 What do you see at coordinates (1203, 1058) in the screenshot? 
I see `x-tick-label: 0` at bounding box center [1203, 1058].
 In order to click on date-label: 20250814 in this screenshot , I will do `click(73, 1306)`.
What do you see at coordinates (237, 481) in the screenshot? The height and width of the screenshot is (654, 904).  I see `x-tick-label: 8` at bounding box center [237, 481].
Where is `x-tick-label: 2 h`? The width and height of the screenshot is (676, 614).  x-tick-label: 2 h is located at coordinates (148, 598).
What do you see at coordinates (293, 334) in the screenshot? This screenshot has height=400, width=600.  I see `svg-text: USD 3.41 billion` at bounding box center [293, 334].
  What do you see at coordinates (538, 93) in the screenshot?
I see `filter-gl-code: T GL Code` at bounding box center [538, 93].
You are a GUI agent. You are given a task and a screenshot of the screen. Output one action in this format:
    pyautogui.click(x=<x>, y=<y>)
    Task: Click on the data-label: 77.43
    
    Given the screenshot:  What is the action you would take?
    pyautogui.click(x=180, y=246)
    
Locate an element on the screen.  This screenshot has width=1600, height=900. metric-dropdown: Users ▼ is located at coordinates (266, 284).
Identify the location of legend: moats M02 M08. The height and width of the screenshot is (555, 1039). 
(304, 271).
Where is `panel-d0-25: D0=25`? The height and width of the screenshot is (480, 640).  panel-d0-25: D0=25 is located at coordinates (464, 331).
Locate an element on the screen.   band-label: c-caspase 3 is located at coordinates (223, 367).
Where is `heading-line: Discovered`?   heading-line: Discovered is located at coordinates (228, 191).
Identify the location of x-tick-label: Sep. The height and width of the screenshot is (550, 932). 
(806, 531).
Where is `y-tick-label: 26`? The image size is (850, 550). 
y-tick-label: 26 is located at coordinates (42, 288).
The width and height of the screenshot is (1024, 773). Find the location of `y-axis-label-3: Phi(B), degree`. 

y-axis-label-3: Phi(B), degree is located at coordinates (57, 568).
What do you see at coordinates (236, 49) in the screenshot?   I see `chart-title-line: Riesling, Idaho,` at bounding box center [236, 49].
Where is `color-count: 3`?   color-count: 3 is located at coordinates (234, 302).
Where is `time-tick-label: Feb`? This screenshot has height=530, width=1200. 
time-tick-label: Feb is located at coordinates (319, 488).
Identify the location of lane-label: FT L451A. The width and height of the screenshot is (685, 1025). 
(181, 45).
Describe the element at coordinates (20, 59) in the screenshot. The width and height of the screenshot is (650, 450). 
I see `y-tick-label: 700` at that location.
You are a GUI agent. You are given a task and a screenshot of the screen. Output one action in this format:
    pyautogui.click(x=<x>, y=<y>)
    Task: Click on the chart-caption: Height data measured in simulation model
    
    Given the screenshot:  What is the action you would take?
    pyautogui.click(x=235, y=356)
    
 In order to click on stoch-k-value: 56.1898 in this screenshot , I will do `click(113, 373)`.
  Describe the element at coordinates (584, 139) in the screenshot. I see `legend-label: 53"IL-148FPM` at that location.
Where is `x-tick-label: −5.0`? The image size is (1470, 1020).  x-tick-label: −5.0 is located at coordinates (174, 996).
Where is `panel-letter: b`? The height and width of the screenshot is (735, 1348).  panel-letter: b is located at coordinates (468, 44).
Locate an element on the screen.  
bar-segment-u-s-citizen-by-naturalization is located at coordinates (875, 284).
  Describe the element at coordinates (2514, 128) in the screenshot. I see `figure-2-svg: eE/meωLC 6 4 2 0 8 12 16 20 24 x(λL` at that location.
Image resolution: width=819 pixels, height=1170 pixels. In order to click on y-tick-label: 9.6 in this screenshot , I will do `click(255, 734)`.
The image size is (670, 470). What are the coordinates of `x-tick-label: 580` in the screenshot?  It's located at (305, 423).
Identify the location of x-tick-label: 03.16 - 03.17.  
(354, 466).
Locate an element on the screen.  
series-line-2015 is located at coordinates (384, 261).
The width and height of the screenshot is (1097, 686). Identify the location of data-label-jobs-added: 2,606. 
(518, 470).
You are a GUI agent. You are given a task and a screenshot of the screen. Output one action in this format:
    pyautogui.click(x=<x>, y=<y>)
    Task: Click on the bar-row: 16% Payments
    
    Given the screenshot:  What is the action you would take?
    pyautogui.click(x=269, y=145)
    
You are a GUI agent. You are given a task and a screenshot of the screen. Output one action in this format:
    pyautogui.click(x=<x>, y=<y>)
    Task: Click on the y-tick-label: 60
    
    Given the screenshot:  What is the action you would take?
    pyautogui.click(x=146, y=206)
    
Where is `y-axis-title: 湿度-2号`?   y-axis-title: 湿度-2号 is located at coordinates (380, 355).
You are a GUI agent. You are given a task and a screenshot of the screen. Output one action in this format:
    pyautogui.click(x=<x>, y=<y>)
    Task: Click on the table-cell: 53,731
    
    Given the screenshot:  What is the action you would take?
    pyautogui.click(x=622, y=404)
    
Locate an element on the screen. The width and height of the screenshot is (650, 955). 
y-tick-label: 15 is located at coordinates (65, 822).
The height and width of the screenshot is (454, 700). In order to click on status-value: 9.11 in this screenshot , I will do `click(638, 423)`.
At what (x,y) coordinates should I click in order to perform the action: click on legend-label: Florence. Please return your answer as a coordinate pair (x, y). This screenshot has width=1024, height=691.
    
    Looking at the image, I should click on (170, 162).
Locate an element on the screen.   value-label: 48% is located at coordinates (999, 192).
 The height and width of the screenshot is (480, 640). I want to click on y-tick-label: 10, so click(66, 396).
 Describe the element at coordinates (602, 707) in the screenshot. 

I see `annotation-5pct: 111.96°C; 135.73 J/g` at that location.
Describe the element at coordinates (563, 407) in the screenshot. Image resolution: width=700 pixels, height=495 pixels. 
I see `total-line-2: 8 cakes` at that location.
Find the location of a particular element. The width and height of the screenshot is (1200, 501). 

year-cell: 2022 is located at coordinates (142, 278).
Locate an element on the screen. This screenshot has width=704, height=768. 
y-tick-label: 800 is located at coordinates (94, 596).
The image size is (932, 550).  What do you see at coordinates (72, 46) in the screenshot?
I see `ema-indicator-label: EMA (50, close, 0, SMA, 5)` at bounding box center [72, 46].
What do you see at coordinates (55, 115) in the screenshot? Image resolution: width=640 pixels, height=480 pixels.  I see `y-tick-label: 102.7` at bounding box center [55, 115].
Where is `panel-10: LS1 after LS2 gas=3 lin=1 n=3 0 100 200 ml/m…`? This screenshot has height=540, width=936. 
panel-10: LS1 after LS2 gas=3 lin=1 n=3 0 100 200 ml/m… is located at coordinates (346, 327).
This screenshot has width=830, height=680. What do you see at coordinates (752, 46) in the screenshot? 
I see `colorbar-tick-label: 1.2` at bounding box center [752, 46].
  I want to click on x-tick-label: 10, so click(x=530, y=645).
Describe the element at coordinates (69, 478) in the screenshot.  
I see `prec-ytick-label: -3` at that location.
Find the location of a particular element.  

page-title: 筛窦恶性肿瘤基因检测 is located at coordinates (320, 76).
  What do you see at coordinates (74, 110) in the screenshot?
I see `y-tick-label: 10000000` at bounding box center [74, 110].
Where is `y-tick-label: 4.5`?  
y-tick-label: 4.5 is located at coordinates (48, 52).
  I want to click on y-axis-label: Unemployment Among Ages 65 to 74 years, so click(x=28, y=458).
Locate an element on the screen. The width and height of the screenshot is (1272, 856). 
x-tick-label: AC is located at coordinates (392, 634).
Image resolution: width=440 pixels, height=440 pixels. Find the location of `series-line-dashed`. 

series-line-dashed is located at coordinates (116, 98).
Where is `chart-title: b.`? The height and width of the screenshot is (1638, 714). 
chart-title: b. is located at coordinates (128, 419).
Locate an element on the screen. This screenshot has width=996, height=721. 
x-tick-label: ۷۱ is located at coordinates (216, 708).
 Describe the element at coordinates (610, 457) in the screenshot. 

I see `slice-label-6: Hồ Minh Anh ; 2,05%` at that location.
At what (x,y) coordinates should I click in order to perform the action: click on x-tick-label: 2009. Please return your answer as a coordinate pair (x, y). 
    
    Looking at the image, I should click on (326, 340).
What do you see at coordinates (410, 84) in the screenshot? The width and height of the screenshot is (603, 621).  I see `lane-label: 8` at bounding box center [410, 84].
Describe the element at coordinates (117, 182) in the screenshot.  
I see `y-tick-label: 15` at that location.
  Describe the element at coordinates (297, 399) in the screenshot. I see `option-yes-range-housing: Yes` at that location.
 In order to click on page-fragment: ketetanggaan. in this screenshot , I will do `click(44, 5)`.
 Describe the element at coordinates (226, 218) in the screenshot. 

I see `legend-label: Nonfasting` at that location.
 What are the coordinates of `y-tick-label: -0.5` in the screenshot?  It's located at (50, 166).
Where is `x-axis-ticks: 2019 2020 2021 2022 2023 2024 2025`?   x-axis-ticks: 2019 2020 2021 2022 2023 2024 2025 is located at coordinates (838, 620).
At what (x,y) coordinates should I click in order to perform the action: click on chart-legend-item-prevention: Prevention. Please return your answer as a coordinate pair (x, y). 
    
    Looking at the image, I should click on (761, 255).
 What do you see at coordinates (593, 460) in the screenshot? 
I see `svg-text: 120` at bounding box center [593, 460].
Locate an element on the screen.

WHAT YOU SHOULD DO: Rewrite the lines from the one containing "Identify the location of x-tick-label: Sep." up to and including the one containing "y-tick-label: 26 is", replacing "height and width" with "width and height" and keeping everything else unchanged.

YOUR SOLUTION:
Identify the location of x-tick-label: Sep. The width and height of the screenshot is (550, 932). 
(806, 531).
Where is `y-tick-label: 26`? The image size is (850, 550). 
y-tick-label: 26 is located at coordinates (42, 288).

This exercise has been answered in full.